Find the line containing "Where should I" in the material below, then please transcribe it and each line after it exactly, without the pictures.

┄┄┄┄┄┄┄┄┄┄

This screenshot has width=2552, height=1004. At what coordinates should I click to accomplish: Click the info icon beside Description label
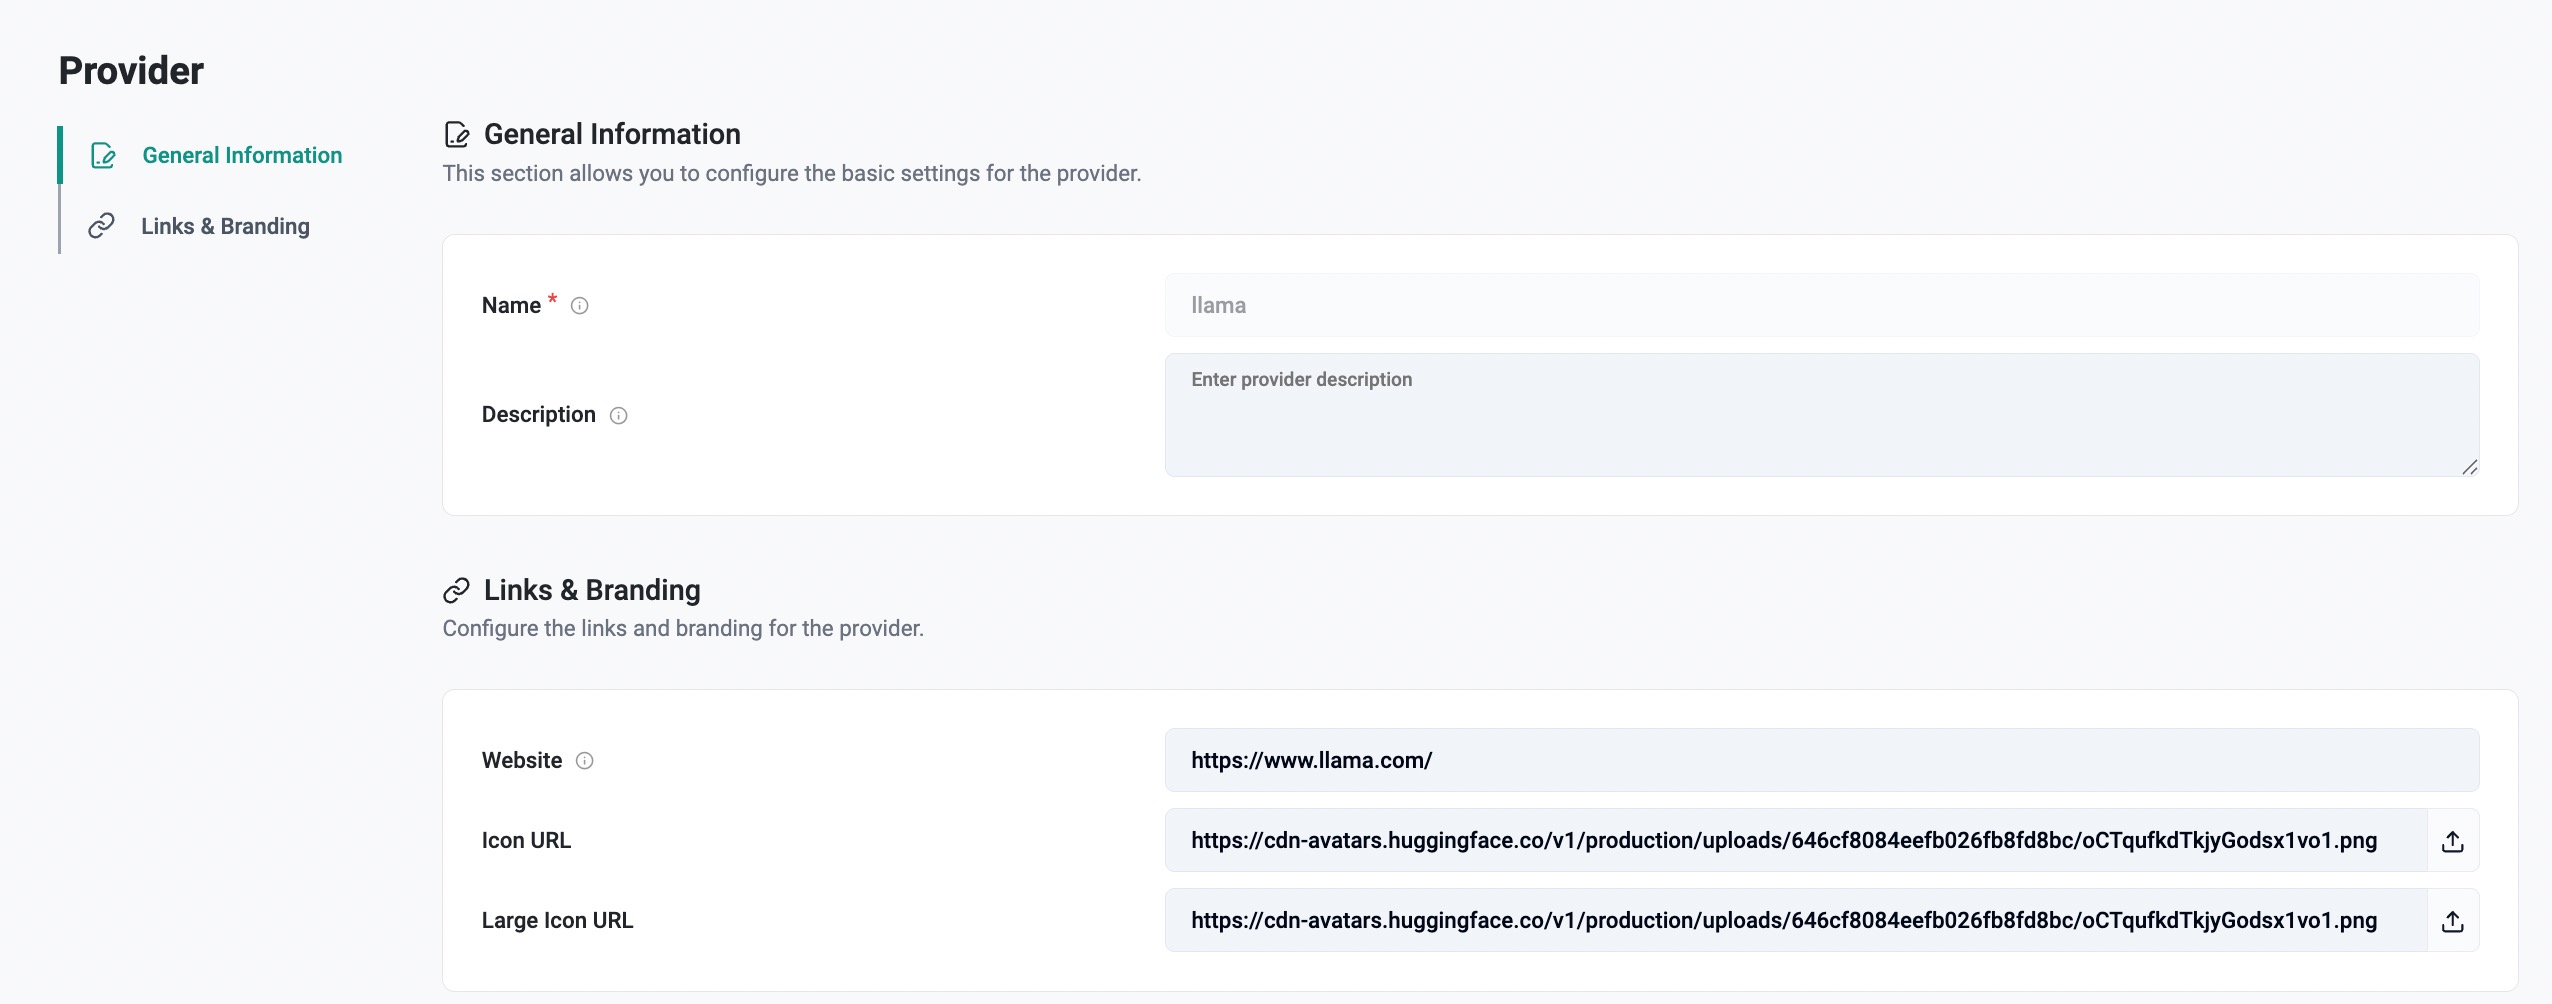coord(618,415)
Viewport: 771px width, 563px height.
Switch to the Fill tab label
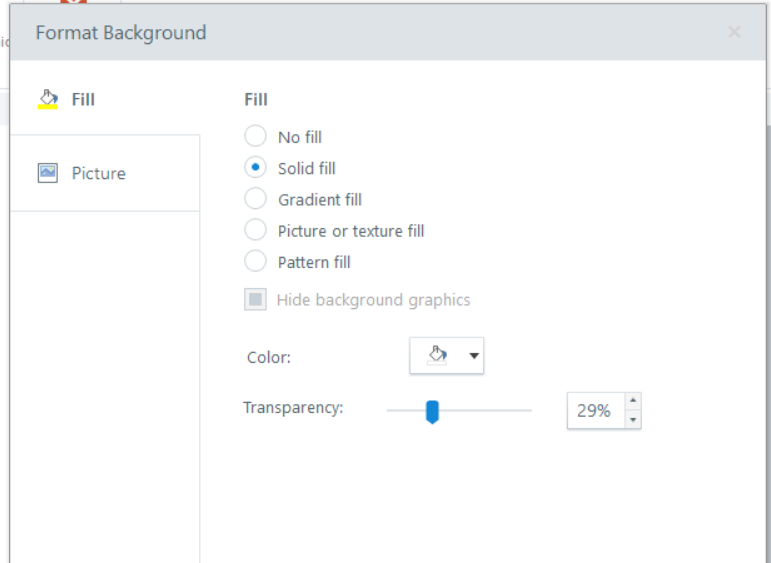point(83,99)
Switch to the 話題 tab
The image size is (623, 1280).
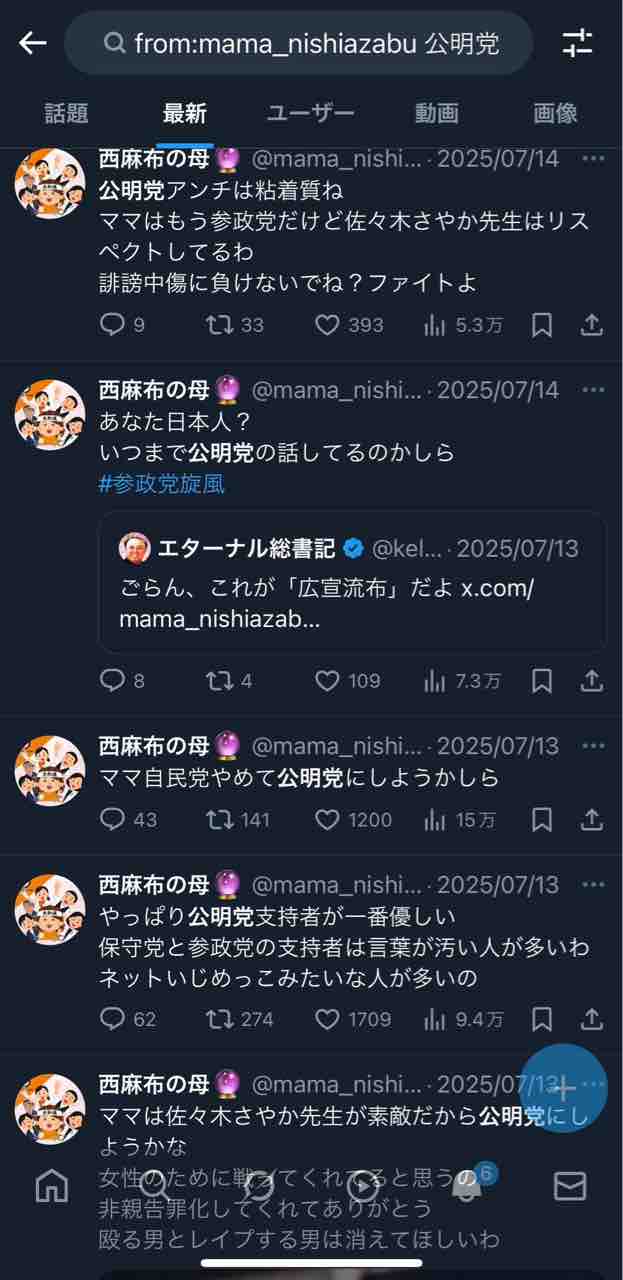pos(67,113)
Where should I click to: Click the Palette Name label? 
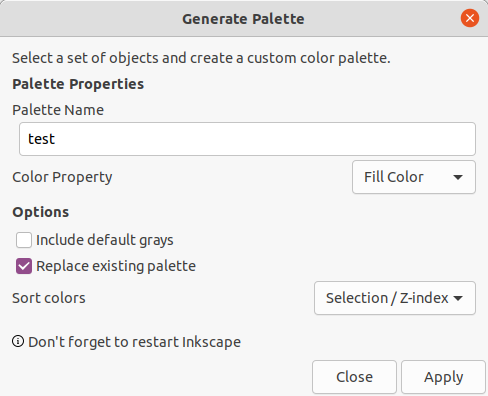(x=58, y=110)
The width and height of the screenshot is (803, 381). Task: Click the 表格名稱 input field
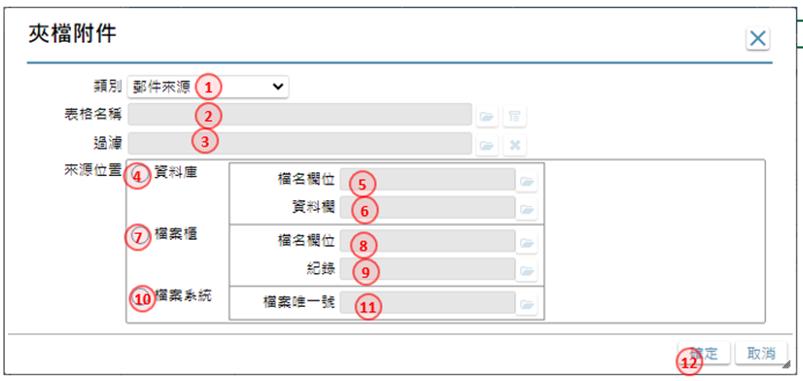[300, 114]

┄┄┄┄┄┄┄┄┄┄

# SOLVED PROBLEM
Where should I click to: Click the Palette Name label? 
(x=58, y=110)
The width and height of the screenshot is (803, 381). Task: Click the 表格名稱 input field
[300, 114]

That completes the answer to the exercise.